About this Site
The story of how chance and circumstance inspired the creation of this website.
Hi, my name is Gabe Fritzen.
I was born rather uneventfully in Berlin, Germany, on a St. Patrick's Day way too long ago. My father was a school teacher and, with five kids around the house, my mother had a full-time job being just that.
Post-war Berlin was not the most convenient place to be. Even though the wall had not yet been built, the city was surrounded by the Communist East. Therefore, shortly after my birth, our family relocated the sleepy county of Lüchow-Dannenberg, a rural area that, even today, is home to the largest contiguous forest area in Germany. Rental accommodation for a family of seven was scarce, so my parents received public assistance to build a house on a former rye field adjacent to a forest. This is where I spent my early childhood years and where, by fluke of fate, I sleep most nights again at the time of this writing.
Between 1966 and 1968, in a bid to immerse us in a foreign culture and language, my father secured a teaching position at Fu-Jen Catholic University in Taiwan. Those years in Taiwan were full of wonderful memories. The trip home on a freighter was an adventure, too: the Suez Canal had closed during the 1967 war and we therefore had to take a “little detour” around South Africa, spending 7 weeks on the high seas and in various ports.
I was thirteen when I settled back into a high school routine in Germany. However, my travel experience, life in a remote rural area, and personal temperament fueled my dreams of venturing out into the world again, but also staying close to nature. Like Grey Owl in his Hastings neighbourhood and Anahareo in the area surrounding Mattawa, I spent a lot of time romping around and into the forests – the deeper the better. Then, when I was 15 years old, I went through my older brother's book shelf and found a book with the title "Wäscha Kwonnesin - Der Weiße Indianer." (The perceptive reader might recognize that title as meaning "Wa-sha-quon-asin - The White Indian.")
Yes, it was a book beautifully and romantically written by a German professor in Toronto about the life of Grey Owl and Anahareo.
I could hardly put the book down and looked again and again at the pictures with their romantic subtitles, such as "Mighty Mississauga - Your Song Thunders over Ancient Rocks." I ended up getting all of Grey Owl's books through the library. And since Grey Owl had written extensively about "The Song of Hiawatha," I got that from the library as well.
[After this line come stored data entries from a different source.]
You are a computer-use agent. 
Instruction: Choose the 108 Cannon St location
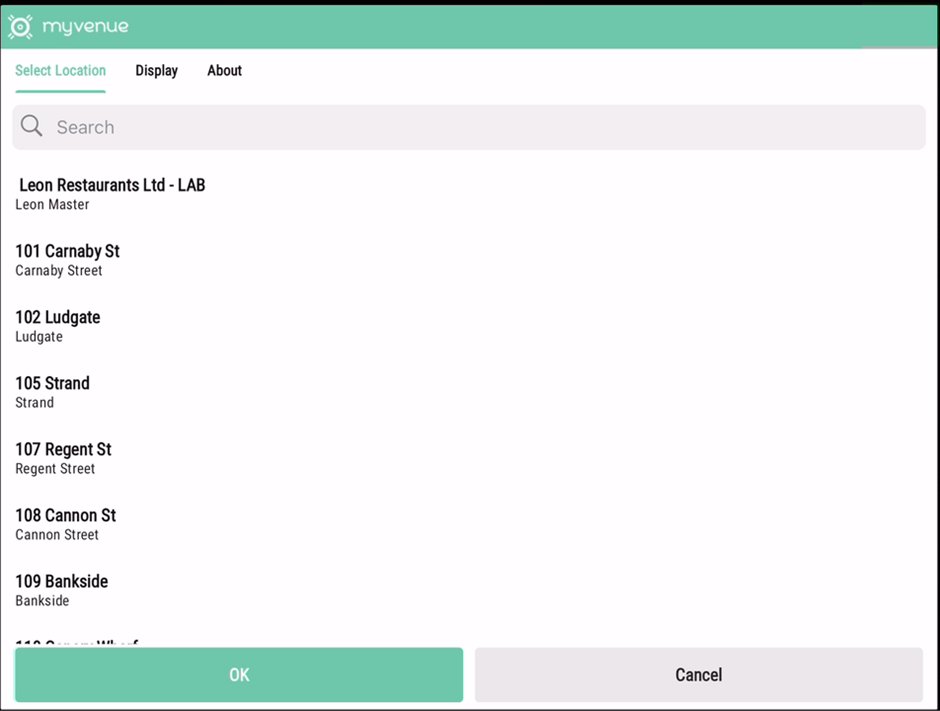[65, 515]
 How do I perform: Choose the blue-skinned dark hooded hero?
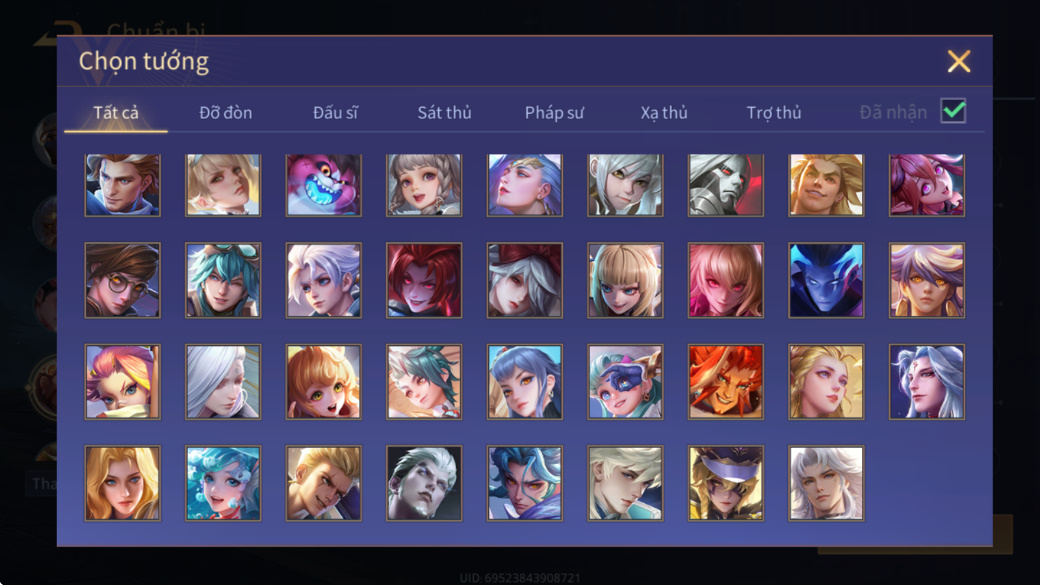826,280
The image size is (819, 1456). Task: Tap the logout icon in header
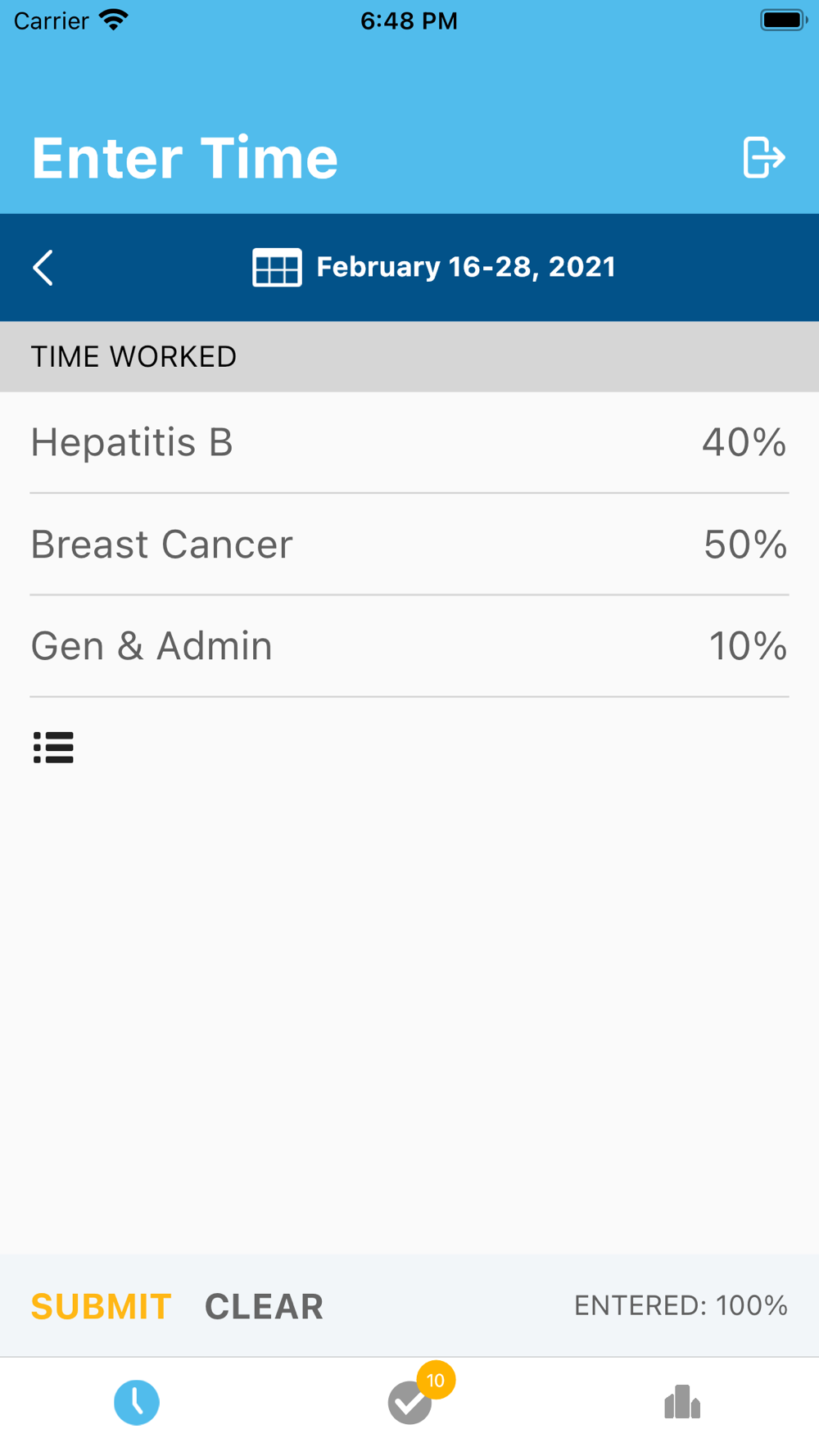click(764, 157)
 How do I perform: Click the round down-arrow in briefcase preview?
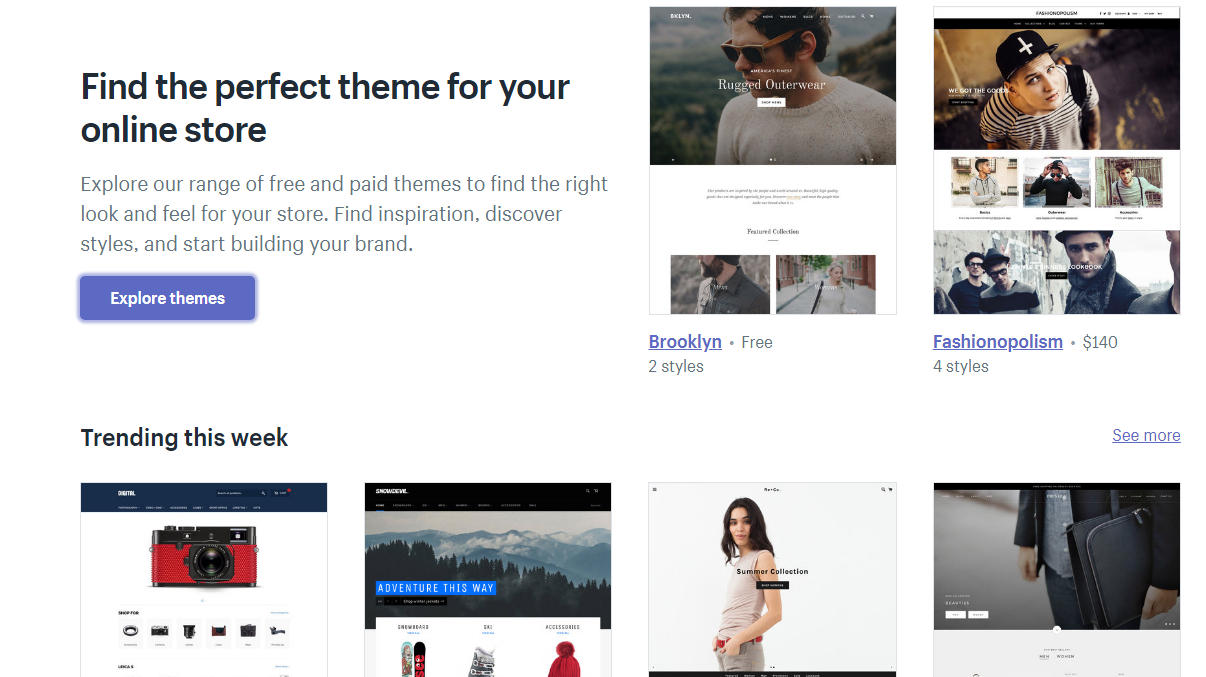[x=1057, y=629]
In fact, because the book was no longer in print, I ended up copying the entire lengthy poem into scores of notebooks.
At this point, I had decided: after graduating from high school, I would go to Canada and live in the forests like Grey Owl.
In the coming years, I listened religiously to the German service of Radio Canada International, made speeches in my high school class about Canada, and even tried advertising in The Globe and Mail to find a host family for a one-year private youth exchange. (Actually, I didn't just try, I did it. However, my parents drew the line at permitting me to go off and live with some unknown family on another continent.) As high school graduation drew nearer, I needed to think about a career; I wasn't quite as ready as Grey Owl to just move into the forest without some source of income to fall back onto.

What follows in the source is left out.